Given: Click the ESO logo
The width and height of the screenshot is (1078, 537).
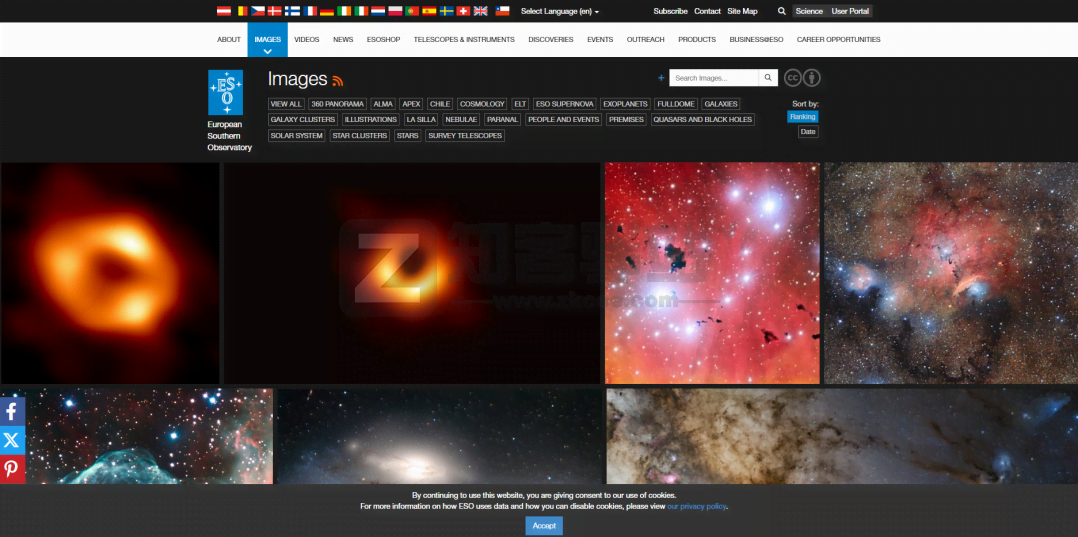Looking at the screenshot, I should [x=225, y=93].
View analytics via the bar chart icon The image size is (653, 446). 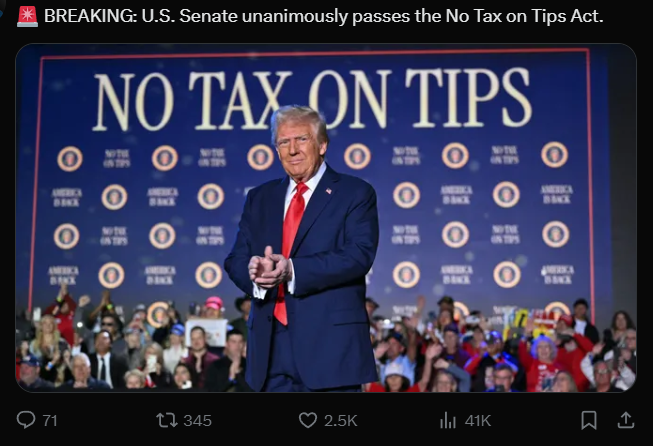(x=448, y=420)
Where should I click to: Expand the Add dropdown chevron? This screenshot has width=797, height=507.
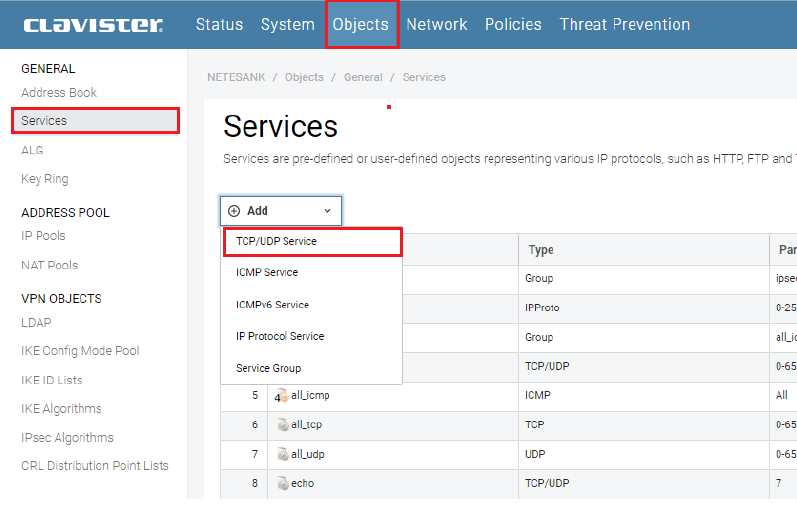pos(327,211)
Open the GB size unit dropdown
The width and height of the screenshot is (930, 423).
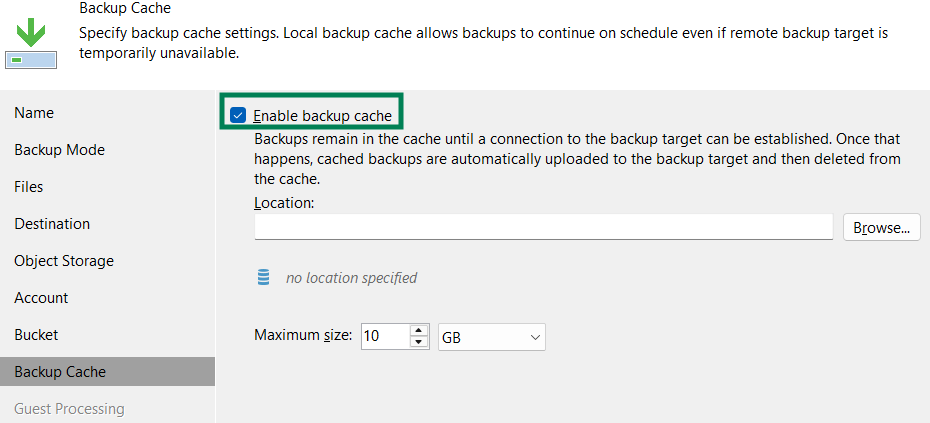492,337
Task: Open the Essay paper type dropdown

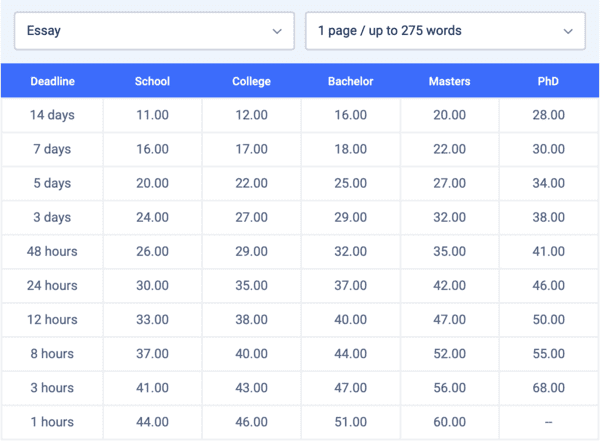Action: (x=154, y=31)
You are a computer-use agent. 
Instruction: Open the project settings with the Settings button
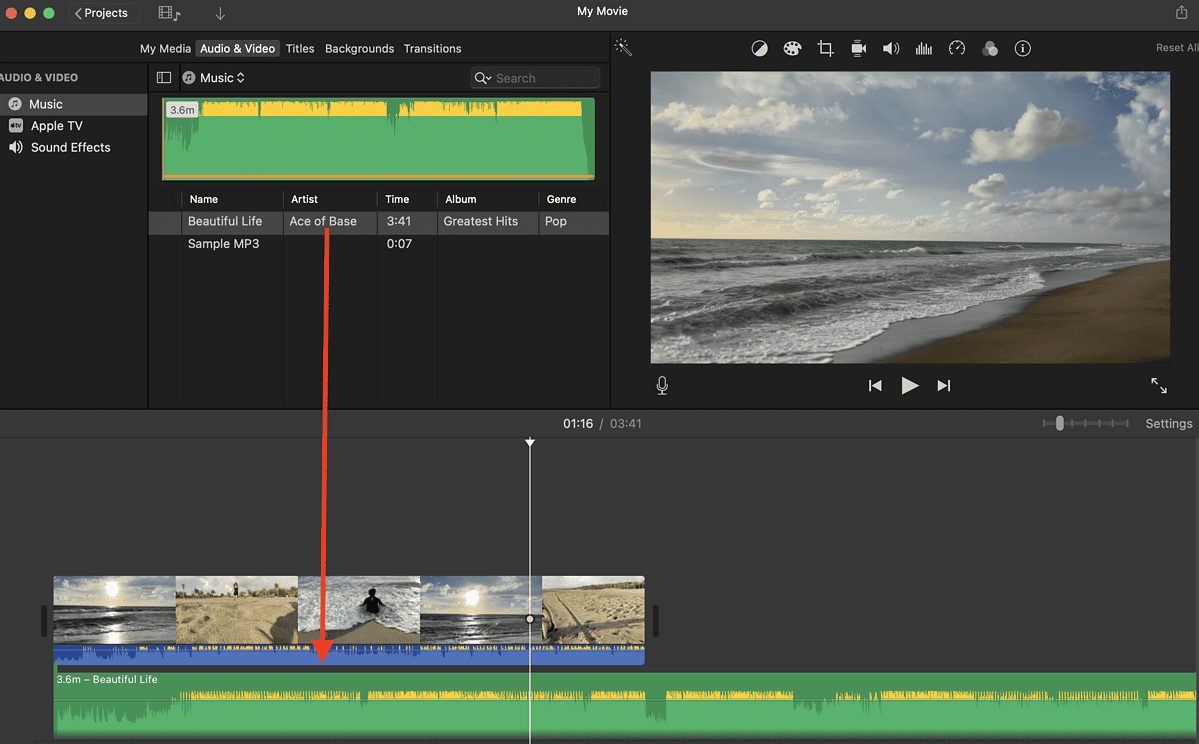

Problem details: How many lines in the rows above contain the string "Open"? Case matters. Reply with the number only.

Problem solution: 3